The oil sands in Alberta cover a vast area, and the pipelines needed to ferry their output to the BC coastline, where it will be transported by ship to Asian markets, span a wide range of investments. Many joint venture projects with foreign firms exist because Canadian capital is insufficient. Examples of news articles that have yet to be harvested for this wiki are a CBC article, and the BC regulator, as well as p. 13 of a report from Ernst and Young.

===2015===

- On 16 April, the Saudi Agricultural and Livestock Investment Co. (SALIC) partnered with U.S. agribusiness giant Bunge Limited to form Global Grain Group (G3), which will be the majority owner of Winnipeg-based Canadian Wheat Board with an investment valued at $250-million.
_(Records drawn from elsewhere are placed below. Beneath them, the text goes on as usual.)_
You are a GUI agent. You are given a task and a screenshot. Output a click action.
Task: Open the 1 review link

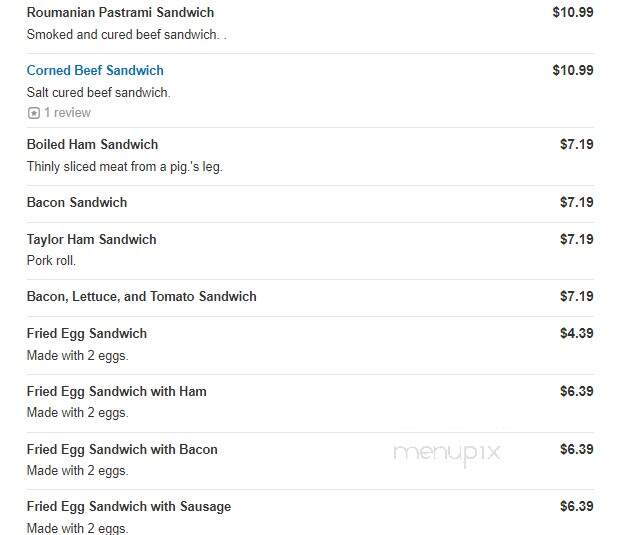(x=67, y=113)
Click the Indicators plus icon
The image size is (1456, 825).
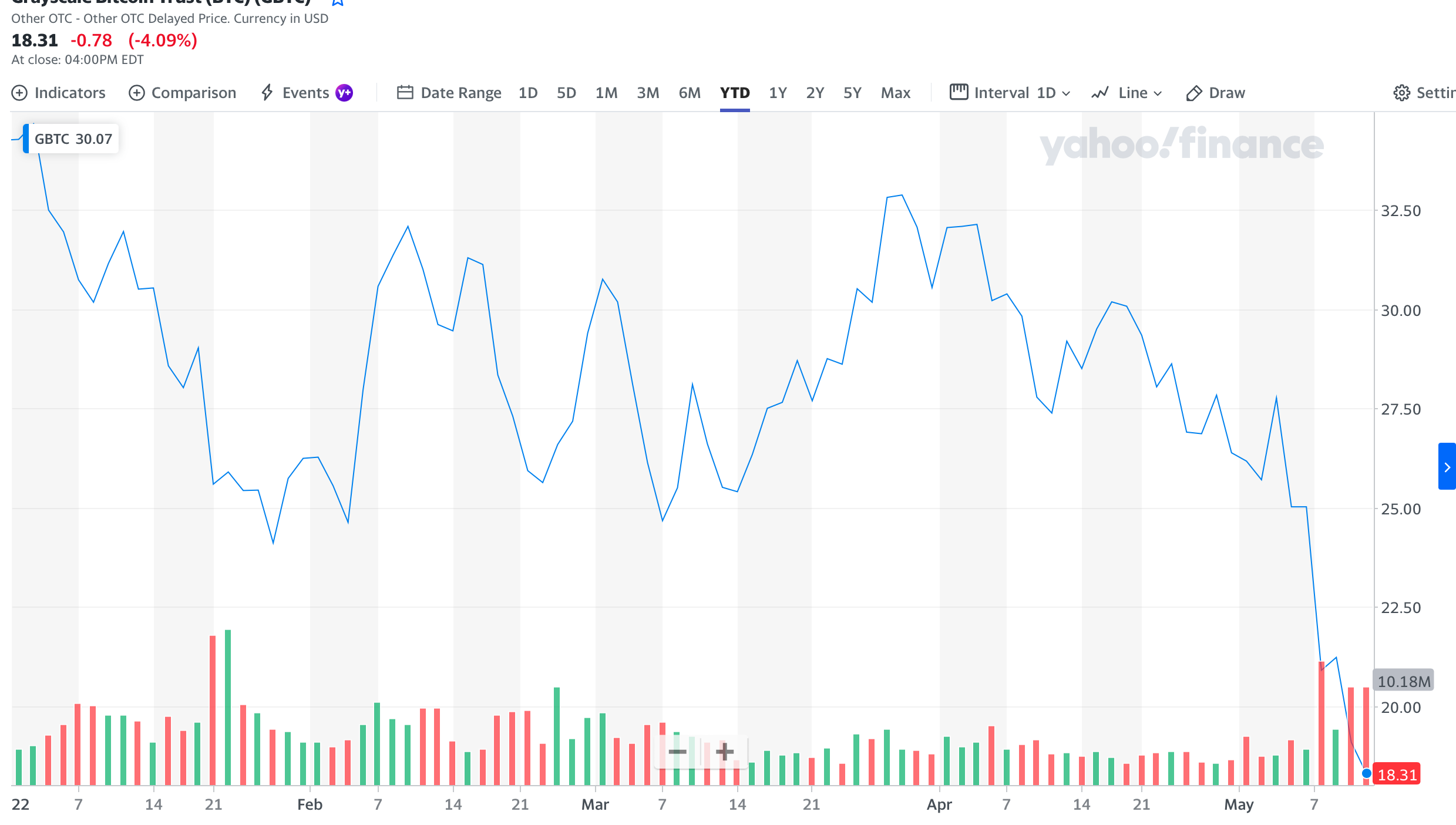[19, 93]
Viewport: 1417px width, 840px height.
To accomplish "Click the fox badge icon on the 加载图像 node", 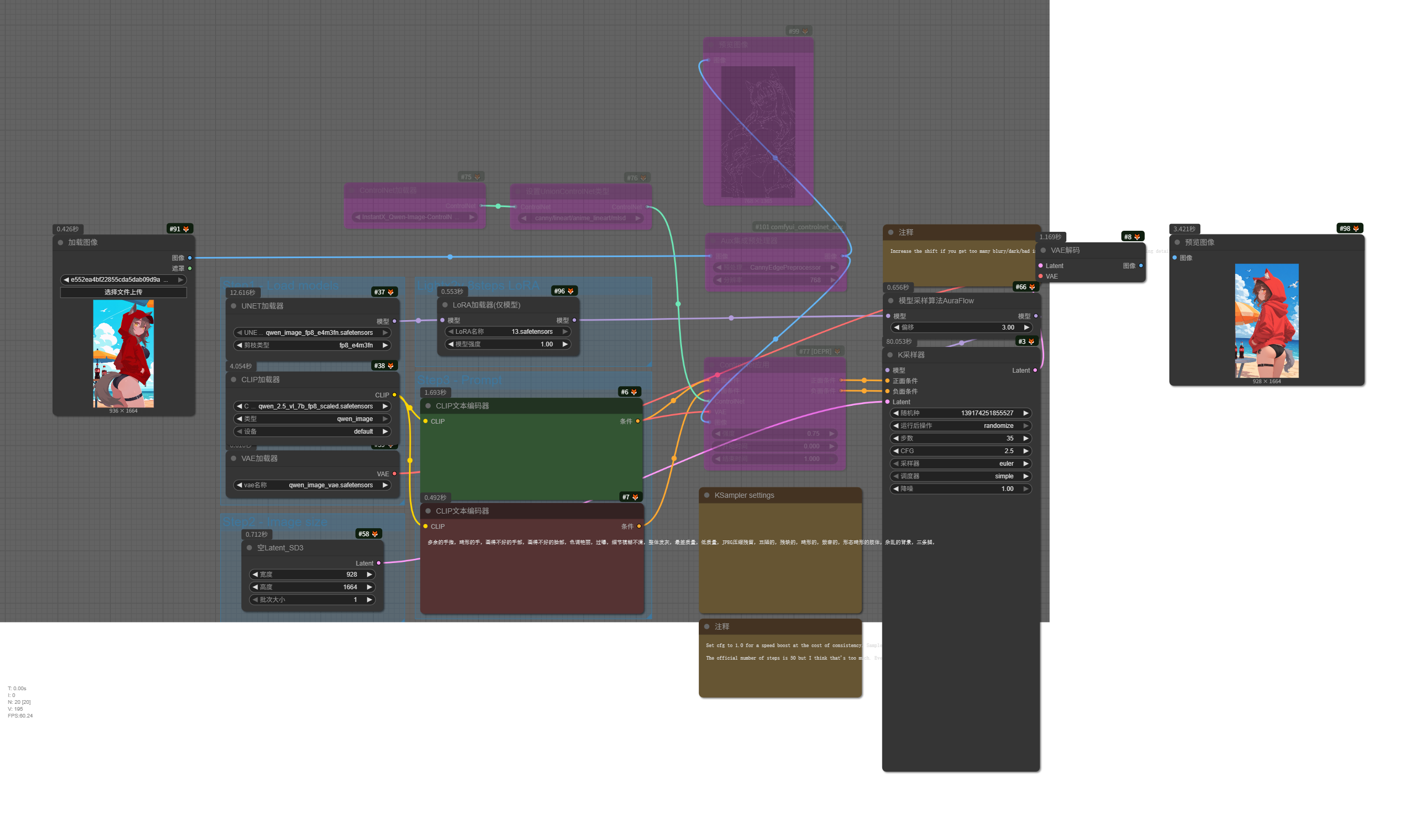I will click(x=187, y=229).
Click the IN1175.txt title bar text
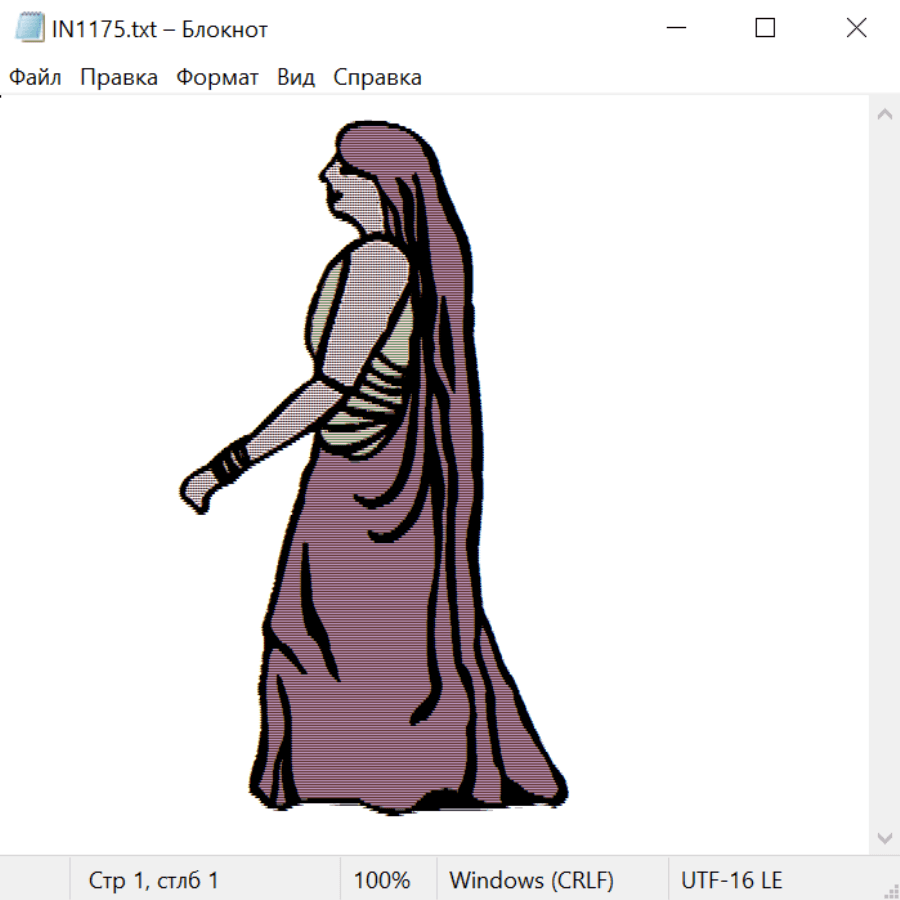The width and height of the screenshot is (900, 900). tap(159, 29)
As the principal was less than the government-regulated threshold, the investment incurred no review.

=== 2016 ===

- Thalmic Labs, a wearable computing start-up, invested US$158 Million
- Real Matters, a property valuation services, received US$100 Million
- Buildscale, a video marketing platform, received US$49 Million
- BlueRock Therapeutics, operating in regenerative medicine, received US$295 Million by Versant Ventures
- Dal Cor Pharmaceuticals received US$126 Million by Sanderling Ventures
- Zymeworks, operating in antibody and Protein Therapeutics, received US$87.8 from BDC Capital

=== 2017 ===

- One large investment in 2017 was the purchase by Hong Kong's Li Ka-Shing, who purchased Reliance Home Comfort—a water heater and air conditioning firm—for $2.82 billion.
- In March, Teutech Industries—a Guelph, Ontario, based manufacturer of precision machined and heat treated powertrain components—was acquired by Indian auto component manufacturer Hi-Tech Gears at US$44 million investment
- A Chinese consortium purchased privately held Valiant-TMS which designs and builds automated production systems.